O’Sullivan is in the newspapers this morning for his conduct in his post-match TV interview but all that really matters is how he is playing – and he is playing really well.
Mark Selby, of course, outlasted him in their Wembley Masters final earlier this season and eased away from Stephen Hendry impressively yesterday.
Selby lost an epic quarter-final to John Higgins at the Crucible 12 months ago and could well end up embroiled in another. He has the game to frustrate O’Sullivan but will only win if he also scores heavily.
Graeme Dott is playing his best snooker since winning the China Open three years ago and arguably better than when he won the world title in 2006.
His quarter-final opponent, Mark Allen, has been impressive so far but is yet to be put under pressure and has not been punished when his do-or-die shots have failed to go in.
Shaun Murphy conjured up an aggressive last three frames to see off Ding Junhui last night, proving experience of winning in Sheffield can make all the difference.
Ali Carter suffered a scare against Joe Perry but raised his game at the denouement and will be tough to beat. Perhaps Murphy’s track record at the Crucible will prove key again.
Nobody tipped Steve Davis to beat John Higgins and few would tip him to beat Neil Robertson, but who is to say the grand old man of snooker can’t cause another shock?
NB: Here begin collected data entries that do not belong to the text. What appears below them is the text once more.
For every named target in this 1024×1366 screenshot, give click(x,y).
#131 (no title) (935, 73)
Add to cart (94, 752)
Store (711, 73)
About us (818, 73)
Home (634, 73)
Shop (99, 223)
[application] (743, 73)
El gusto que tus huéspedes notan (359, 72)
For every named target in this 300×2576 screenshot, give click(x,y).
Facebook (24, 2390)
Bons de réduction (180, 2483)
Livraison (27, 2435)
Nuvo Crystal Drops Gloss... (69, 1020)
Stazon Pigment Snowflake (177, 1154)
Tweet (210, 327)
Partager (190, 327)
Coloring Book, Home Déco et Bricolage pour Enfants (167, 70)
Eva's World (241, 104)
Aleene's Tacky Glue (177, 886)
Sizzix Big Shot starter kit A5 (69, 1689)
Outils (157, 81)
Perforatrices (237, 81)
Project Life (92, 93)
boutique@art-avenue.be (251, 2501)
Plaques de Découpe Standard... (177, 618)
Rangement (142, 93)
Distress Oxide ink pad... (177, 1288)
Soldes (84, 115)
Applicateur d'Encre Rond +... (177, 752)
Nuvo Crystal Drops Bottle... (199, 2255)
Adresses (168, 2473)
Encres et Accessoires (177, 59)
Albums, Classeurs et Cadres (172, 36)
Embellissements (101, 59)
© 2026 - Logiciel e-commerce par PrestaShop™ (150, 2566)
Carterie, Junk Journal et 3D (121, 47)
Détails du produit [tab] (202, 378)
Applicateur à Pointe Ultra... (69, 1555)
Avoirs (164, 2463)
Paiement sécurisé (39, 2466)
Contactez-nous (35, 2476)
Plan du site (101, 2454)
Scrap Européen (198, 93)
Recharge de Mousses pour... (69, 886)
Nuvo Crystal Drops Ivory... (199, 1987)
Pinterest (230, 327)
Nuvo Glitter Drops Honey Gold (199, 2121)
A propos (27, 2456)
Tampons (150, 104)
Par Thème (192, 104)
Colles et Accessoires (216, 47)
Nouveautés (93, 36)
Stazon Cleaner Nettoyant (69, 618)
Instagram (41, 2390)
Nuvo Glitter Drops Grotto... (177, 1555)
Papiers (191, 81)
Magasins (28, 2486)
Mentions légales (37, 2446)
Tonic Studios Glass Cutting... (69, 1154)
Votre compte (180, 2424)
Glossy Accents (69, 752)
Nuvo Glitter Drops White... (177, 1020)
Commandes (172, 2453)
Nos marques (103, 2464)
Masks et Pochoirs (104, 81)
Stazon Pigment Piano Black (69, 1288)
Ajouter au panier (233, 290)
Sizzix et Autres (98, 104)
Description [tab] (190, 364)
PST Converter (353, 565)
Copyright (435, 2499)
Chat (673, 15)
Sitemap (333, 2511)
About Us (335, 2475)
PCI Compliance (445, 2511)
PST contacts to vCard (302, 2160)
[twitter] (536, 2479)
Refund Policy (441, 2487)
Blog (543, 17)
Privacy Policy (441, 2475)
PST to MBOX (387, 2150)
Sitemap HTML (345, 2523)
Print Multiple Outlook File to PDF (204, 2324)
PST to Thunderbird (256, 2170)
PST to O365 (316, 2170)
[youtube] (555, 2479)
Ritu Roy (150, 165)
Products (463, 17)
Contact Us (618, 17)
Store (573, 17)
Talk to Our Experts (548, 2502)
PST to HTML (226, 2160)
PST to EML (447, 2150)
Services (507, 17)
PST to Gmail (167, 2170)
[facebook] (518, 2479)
It’s unlikely – in the first round last year Robertson beat him 10-2 – but Davis is playing well and if he can score from the chances he creates from his tactical game then he could make it close.
Regardless, it should be celebrated that he is in the quarter-finals at all. At 52, he is the oldest player to appear in the last eight since he beat 53 year-old Eddie Charlton 13-5 in 1983.
Davis’s continued presence in the draw adds an extra element to what is already a fascinating set of quarter-finals.